- Material provided
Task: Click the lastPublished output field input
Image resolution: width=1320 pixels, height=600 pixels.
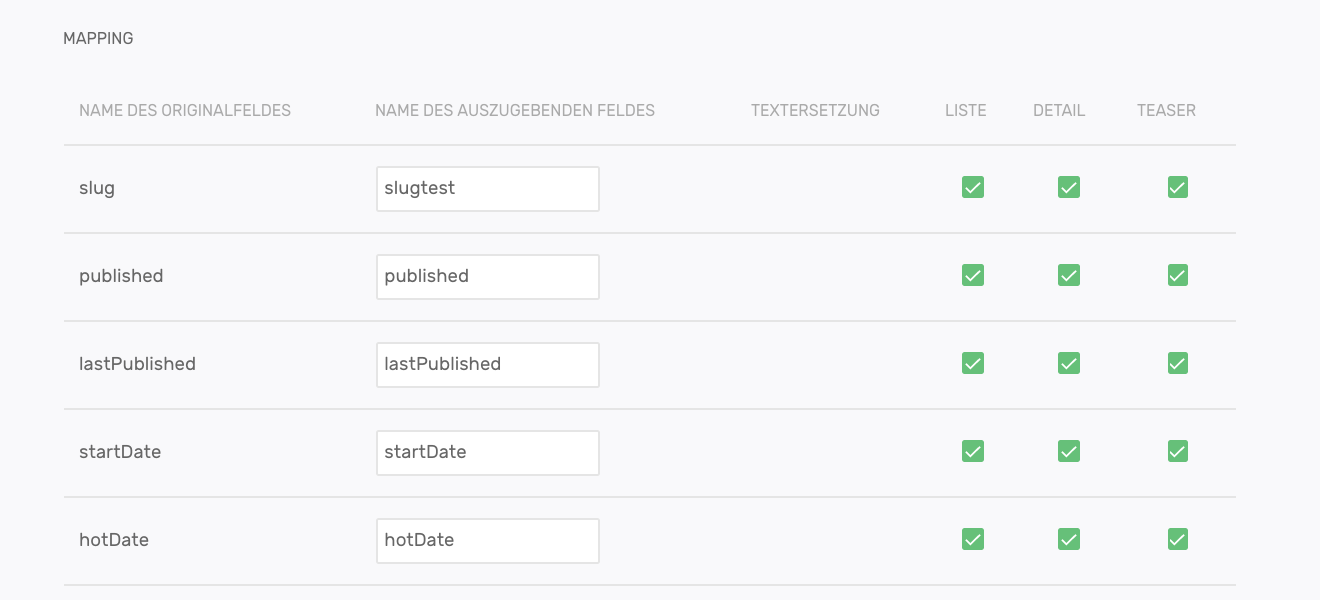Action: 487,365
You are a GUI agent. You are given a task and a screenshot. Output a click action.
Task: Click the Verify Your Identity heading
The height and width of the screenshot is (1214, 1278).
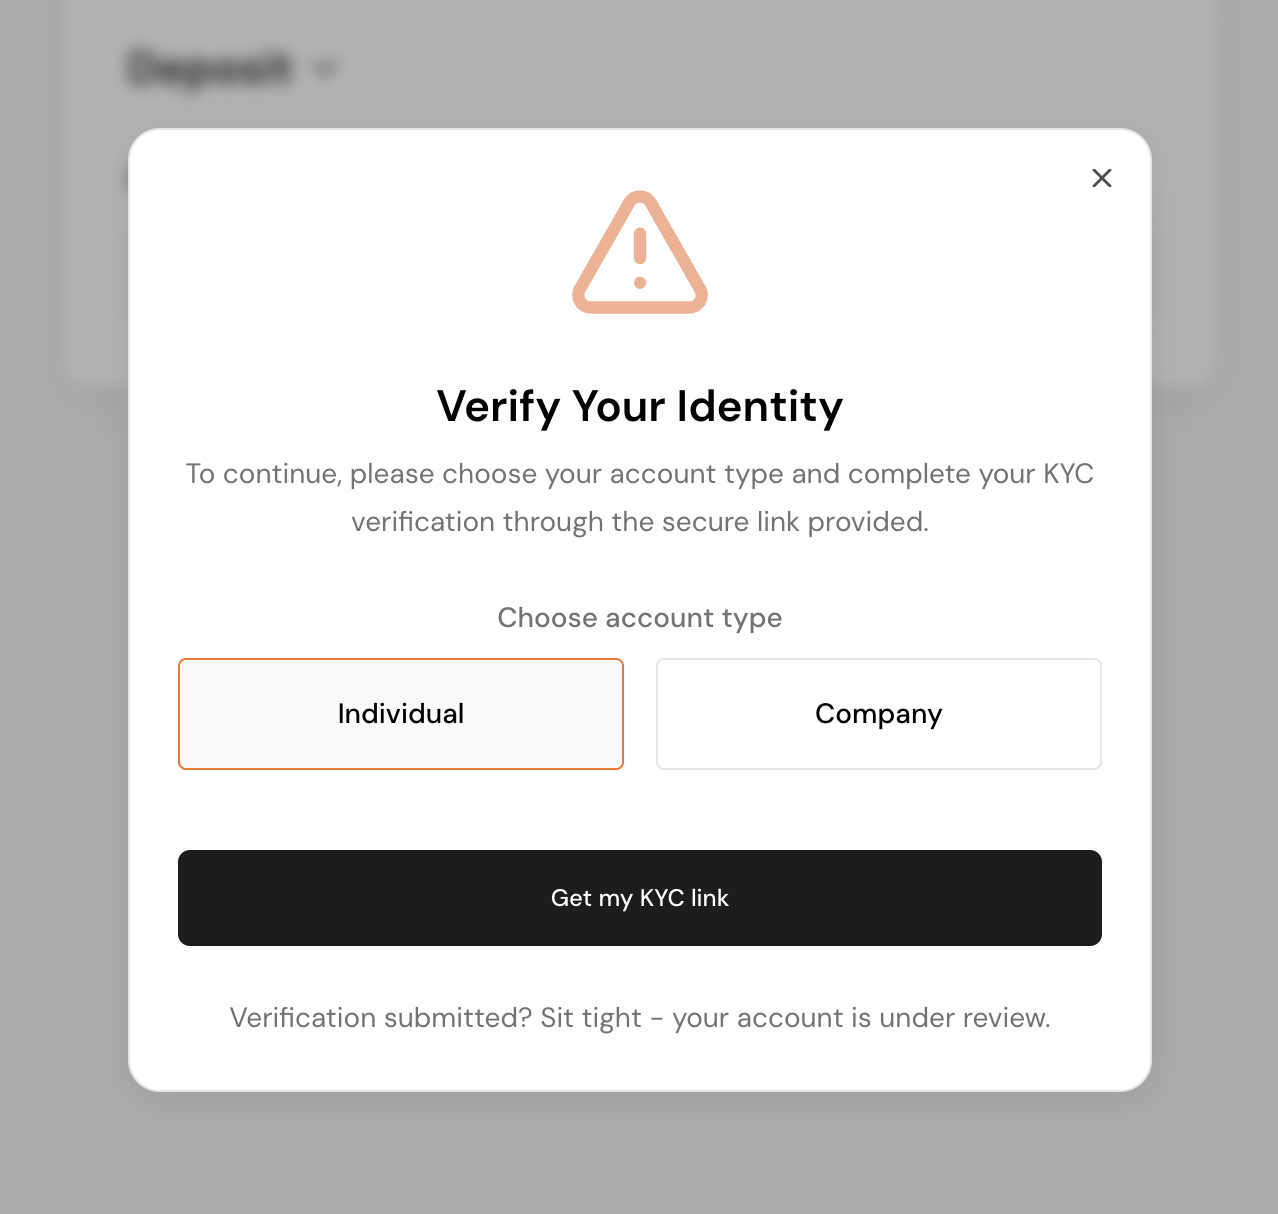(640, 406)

- Problem requirements
Set down word for word each line from the one containing "You are a GUI" through the end of the material, and keep the pictures out of it.

- Response
You are a GUI agent. You are given a task and a screenshot. Output a click action.
Task: Click the Verify Your Identity heading
The height and width of the screenshot is (1214, 1278).
(640, 406)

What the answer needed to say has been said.